■ Problems and tasks:
a – Copy out the passage from the book review starting with "I enjoyed the" and going on through "friends at college.".
b – In the book review, do these statements agree with the text: (i) most of the story is told through letters; (ii) the story is set in a small town in India in 1995; (iii) Bhuvan is in love with Veda? Answer yes or no for each, quoting the deciding words.

■ Text excerpt:
******

Part Four: The Rule Breakers
As her life seems to spin out of control – Veda tries to get over the grief of Sanju’s death by throwing herself in work for the rest of the students. But Sanju’s parents and the rest of the slum dwellers accuse Sankalp for Sanju’s death and stop sending children to the school. Veda, Kanika and Ron are facing an investigation at work.
On a personal front, Veda finds out that Bhuvan is in love with someone else.
What will this twenty year old woman with her whole life in front of her do now – It is about time she broke some rules and took charge of her life…
As we are introduced to the story, the quote below says it all:
Rules and Responsibilities; these are the ties that bind us. We do what we do, because of who we are. If we did otherwise, we would not be ourselves.
This is such an ingrained doctrine during the upbringing of children in India, where we all know our place and learn very quickly on what is expected of us. It builds the premise of the book very effectively. And although the first para about the world being populated with rule-followers and rule-breakers reminded me of the famous dialogue of the film “Bunty Aur Bubbly” about how this world has two types of people – those who follow the rules and those who break them – it does a good job of letting us in these world of a small town India in 1995.
I enjoyed the book – both for the characters and the narrative. Most of the story is told through the letters – written by Veda to Vidya and Suraj and their replies. This was still the time when letters and diaries were probably the only places where young women could express themselves freely. As we learn about inner workings of obedient, rule-following Veda and courageous, bold and rule-breaking Vidya, our heart breaks a little for both as we sympathise with them. While Veda is favourite with her parents for following the rules, she ends up suffering at the hands of her mother-in-law and the unknown world of the big city around her. Vidya, on the other hand, speaks up her mind, and so suffers the anger of not only her father, but also loses the people she thought were her friends at college.
One of the best things about this book, is to see both these girls find their voices and discover their strength within themselves – rather than the popular knights in shining armors of western love stories. They both find that education is the way to their dreams – as Veda goes back to college and Vidya decides to peruse Civil services exams – they are focused on finding their independence, to find the cause that will give meaning to their working life, to make the world around them a better place.

******

■ Information provided:
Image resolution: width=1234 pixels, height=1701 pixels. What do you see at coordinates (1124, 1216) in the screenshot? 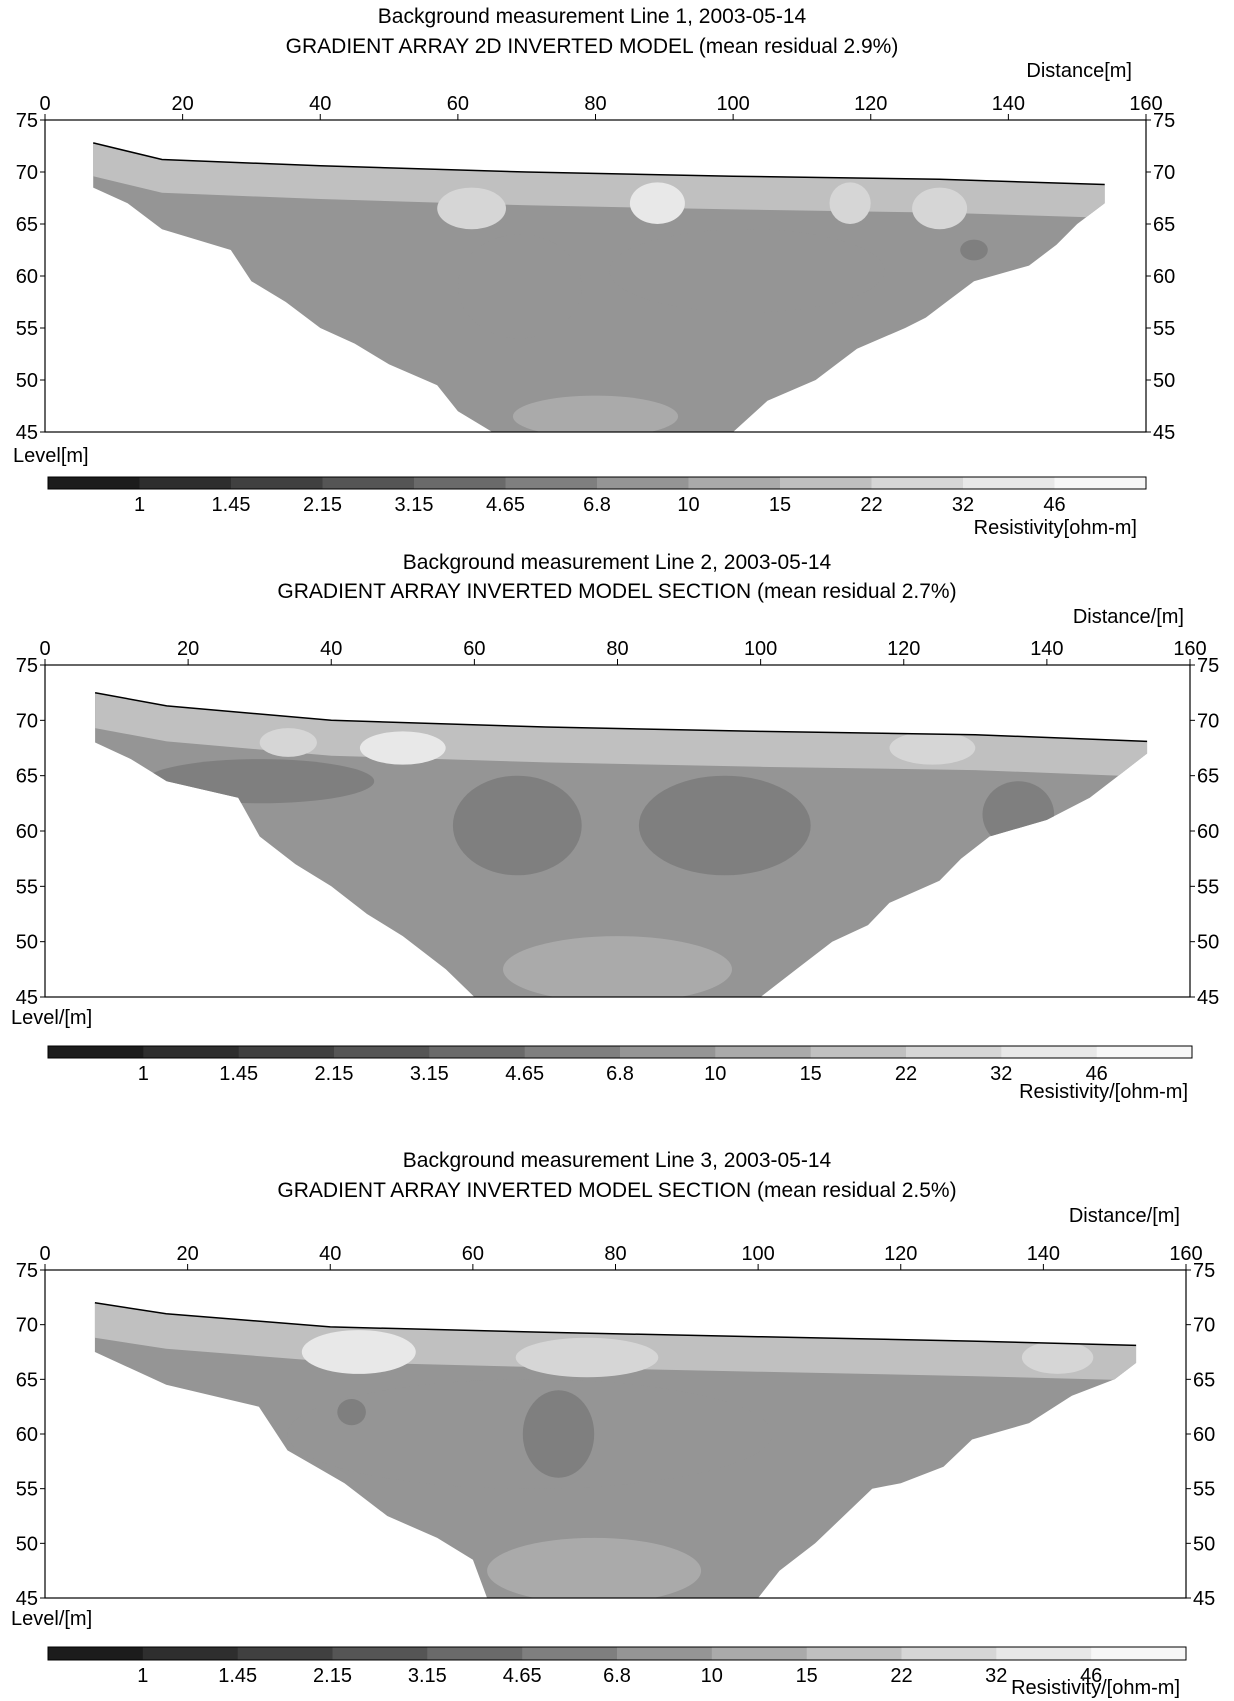
I see `panel-3-xlabel: Distance/[m]` at bounding box center [1124, 1216].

******

■ Solved problems:
a –
I enjoyed the book – both for the characters and the narrative. Most of the story is told through the letters – written by Veda to Vidya and Suraj and their replies. This was still the time when letters and diaries were probably the only places where young women could express themselves freely. As we learn about inner workings of obedient, rule-following Veda and courageous, bold and rule-breaking Vidya, our heart breaks a little for both as we sympathise with them. While Veda is favourite with her parents for following the rules, she ends up suffering at the hands of her mother-in-law and the unknown world of the big city around her. Vidya, on the other hand, speaks up her mind, and so suffers the anger of not only her father, but also loses the people she thought were her friends at college.

b –
(i) Yes: "Most of the story is told through the letters"
(ii) Yes: "a small town India in 1995"
(iii) No: "Veda finds out that Bhuvan is in love with someone else."